Een eerste pluspunt is dat snijmais per ha gigantisch veel kilogrammen droge stof levert met per kilo ook nog eens een zeer hoge voederwaarde. Voor die hoge opbrengst heeft het gewas maar een kleine input nodig. In totaal 180 kilo N is voldoende voor een goed maisgewas. Daar kun je voor zorgen door het telen van een goed vanggewas dat 30 kilo N levert, en daarnaast nog 140 kilo N via drijfmest en eventueel kunstmest en deze dan het liefst in de rij toe te dienen. In de ideale situatie voer je die rijenbemesting uit met een stikstofmeststof die ontstaat door mestverwerking. De dikke fractie die overblijft na mestverwerking kan een rol spelen bij het op peil houden van het organische stofgehalte van de grond.
Wat ook pleit voor mais in vergelijking tot andere gewassen is de geringe waterbehoefte per kilo productie.
Nog een voordeel van mais is de geringe behoefte aan gewasbeschermingsmiddelen. Alleen herbiciden, geen insecticiden of fungiciden nodig. Eén keer spuiten is toereikend om het gewas onkruidvrij te houden. Liever nog één keer spuiten met een lage dosering op klein onkruid en waar nodig nog een tweede lage dosering, dat levert zeker nog een besparing op. Overigens is mais ook goed chemievrij te telen. Wel pleit ik ervoor om voor probleemsituaties altijd de mogelijkheid te houden om een gewasbeschermingsmiddel in te zetten. Bijvoorbeeld bij probleemonkruiden als bijvoorbeeld haagwinde is dat zeker nodig.
Het belang van mais in het rantsoen van de koe neemt alleen maar toe, omdat mais helpt om de uitstoot van broeikasgassen door de koe te beperken. Daarnaast werkt mais met z’n hoge energiewaarde melkproductie verhogend. Dus ook de koe produceert efficiënter.
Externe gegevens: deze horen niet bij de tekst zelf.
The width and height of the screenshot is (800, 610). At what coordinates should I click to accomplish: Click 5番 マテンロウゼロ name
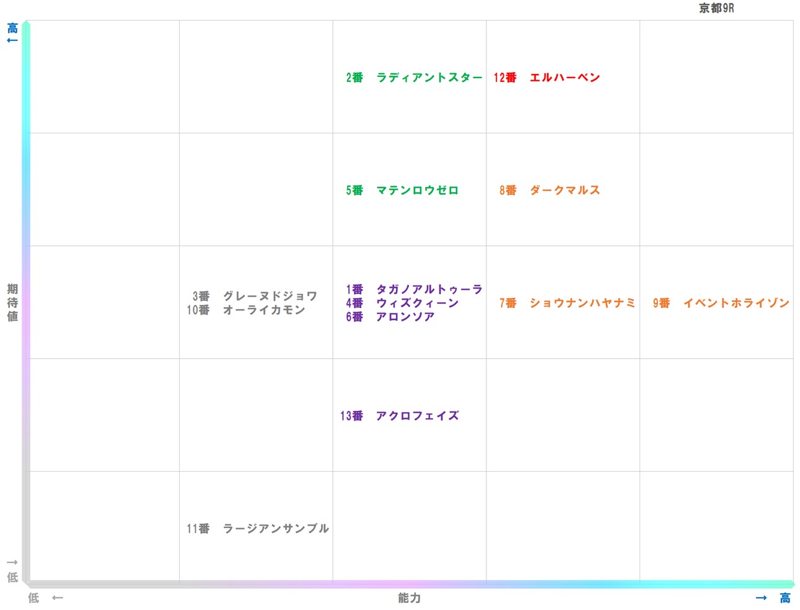coord(402,191)
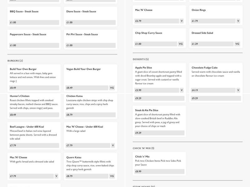
Task: Click the V badge on Onion Rings
Action: tap(238, 21)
Efficiëntie per hectare en per koe dat is waar het omdraait in kringlooplandbouw.”
Blijft de maisteelt vooral gericht op de oogst als snijmais?
“Snijmais blijft de hoofdteelt, maar ik voorzie wel meer ruimte voor de teelt van CCM en MKS. Het is waarschijnlijk dat veebedrijven in de toekomst ruimer in de grond en het voer zitten, en dan kan het aantrekkelijk zijn om te kiezen voor MKS-achtige gewassen waarmee je een hoger zetmeelgehalte en voederwaarde in je rantsoen kunt brengen. Een bijkomend voordeel is dat er na de oogst meer organische stof op het land achterblijft.”
Heeft maisteelt ook nadelen?
“Bij continu teelt van snijmais loopt het organische stofgehalte in de grond terug. Consequent een geslaagde groenbemester telen, helpt al veel. Daarnaast kun je rotatie met gras overwegen, eventueel met voederbieten als tussengewas. Maar ook 1 keer in de 4 jaar CCM of MKS helpt.
Stikstofuitspoeling wordt vaak gelinkt aan maisteelt. Dat hoeft niet aan de orde te zijn als je goed bemest en een goede groenbemester teelt. Op de proefvelden voor het rassenonderzoek, bemesten we exact op de gebruiksnorm 140 kilo N per ha. Als je dan ziet dat je met topgewassen 250 kilo N per ha afvoert, dan denk ik: hoezo uitspoeling?”